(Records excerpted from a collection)
******************************
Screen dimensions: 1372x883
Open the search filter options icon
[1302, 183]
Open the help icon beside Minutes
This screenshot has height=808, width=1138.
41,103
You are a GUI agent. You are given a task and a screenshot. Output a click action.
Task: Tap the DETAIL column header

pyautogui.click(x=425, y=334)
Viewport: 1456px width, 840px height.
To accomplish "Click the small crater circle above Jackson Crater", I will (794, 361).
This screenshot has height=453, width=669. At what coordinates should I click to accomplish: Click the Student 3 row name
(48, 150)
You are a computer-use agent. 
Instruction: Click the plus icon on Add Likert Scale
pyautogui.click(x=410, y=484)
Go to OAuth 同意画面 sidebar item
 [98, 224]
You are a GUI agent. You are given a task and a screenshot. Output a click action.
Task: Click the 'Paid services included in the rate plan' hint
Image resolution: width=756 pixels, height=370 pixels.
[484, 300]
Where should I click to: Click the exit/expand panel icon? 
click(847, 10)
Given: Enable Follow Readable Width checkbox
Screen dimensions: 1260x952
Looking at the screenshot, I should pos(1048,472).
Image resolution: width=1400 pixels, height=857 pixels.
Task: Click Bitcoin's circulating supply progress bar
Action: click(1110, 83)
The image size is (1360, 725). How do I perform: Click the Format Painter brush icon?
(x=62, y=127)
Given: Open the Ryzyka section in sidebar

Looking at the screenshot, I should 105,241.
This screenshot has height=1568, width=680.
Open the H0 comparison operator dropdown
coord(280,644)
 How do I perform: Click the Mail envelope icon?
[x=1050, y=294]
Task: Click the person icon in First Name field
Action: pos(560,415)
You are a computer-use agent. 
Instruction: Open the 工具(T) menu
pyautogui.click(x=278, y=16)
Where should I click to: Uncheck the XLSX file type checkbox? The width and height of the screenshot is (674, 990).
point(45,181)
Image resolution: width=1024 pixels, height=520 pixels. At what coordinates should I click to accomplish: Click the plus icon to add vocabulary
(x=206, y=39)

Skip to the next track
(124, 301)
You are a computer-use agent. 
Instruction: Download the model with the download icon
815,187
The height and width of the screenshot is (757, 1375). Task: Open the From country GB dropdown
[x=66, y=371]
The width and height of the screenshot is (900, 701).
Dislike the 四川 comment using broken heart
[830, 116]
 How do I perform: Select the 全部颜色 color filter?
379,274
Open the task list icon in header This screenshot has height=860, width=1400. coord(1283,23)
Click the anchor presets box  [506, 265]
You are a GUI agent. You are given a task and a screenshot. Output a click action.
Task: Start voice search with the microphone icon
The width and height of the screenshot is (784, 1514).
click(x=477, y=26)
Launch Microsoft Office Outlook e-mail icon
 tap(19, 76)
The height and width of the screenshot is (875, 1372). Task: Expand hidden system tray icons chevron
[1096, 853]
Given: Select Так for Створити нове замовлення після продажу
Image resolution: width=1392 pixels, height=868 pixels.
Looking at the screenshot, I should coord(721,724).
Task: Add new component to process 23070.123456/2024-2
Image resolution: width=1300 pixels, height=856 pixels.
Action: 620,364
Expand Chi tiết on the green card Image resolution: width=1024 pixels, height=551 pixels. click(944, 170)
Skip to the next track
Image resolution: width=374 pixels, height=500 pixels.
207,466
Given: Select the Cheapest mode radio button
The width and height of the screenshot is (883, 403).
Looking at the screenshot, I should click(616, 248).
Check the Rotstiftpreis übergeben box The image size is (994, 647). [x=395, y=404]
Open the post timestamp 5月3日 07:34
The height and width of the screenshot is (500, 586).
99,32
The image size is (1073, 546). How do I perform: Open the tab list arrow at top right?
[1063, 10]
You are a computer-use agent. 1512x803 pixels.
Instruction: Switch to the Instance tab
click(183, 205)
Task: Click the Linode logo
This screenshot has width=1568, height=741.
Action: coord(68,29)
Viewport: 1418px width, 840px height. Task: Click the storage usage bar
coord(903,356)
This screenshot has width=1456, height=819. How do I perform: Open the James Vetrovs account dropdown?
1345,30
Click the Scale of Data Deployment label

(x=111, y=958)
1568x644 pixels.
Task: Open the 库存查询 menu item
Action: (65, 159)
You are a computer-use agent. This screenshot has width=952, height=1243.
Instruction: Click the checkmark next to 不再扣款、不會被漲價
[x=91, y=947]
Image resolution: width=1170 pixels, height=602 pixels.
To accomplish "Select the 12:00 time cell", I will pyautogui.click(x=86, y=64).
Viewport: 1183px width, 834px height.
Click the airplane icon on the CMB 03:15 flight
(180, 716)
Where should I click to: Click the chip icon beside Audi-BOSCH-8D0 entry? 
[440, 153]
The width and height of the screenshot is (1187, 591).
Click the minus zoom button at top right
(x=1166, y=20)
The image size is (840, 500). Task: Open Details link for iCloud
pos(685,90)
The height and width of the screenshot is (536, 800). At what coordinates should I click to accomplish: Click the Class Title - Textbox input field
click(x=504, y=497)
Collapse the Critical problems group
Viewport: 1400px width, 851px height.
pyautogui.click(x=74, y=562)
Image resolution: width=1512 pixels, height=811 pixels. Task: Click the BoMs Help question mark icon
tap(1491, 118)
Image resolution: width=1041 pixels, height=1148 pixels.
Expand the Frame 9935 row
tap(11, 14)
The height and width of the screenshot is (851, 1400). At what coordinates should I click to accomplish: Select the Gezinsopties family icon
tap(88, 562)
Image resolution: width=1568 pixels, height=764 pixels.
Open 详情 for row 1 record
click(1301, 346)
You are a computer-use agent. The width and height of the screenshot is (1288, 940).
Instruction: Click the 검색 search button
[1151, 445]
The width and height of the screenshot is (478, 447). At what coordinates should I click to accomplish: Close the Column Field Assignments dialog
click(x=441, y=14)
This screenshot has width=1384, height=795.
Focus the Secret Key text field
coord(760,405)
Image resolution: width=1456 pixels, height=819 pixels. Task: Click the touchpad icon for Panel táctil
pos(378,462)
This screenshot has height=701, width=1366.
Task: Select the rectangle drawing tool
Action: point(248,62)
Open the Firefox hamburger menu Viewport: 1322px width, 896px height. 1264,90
******************************
Exercise objective
In the material, change "minus zoom button" to "zoom-out button" from the line with "Where should I click to: Click the chip" to the line with "pos(685,90)", and give back only those lines with everything else left the same.

Response to the exercise
Where should I click to: Click the chip icon beside Audi-BOSCH-8D0 entry? 
[440, 153]
The width and height of the screenshot is (1187, 591).
Click the zoom-out button at top right
(x=1166, y=20)
The image size is (840, 500). Task: Open Details link for iCloud
pos(685,90)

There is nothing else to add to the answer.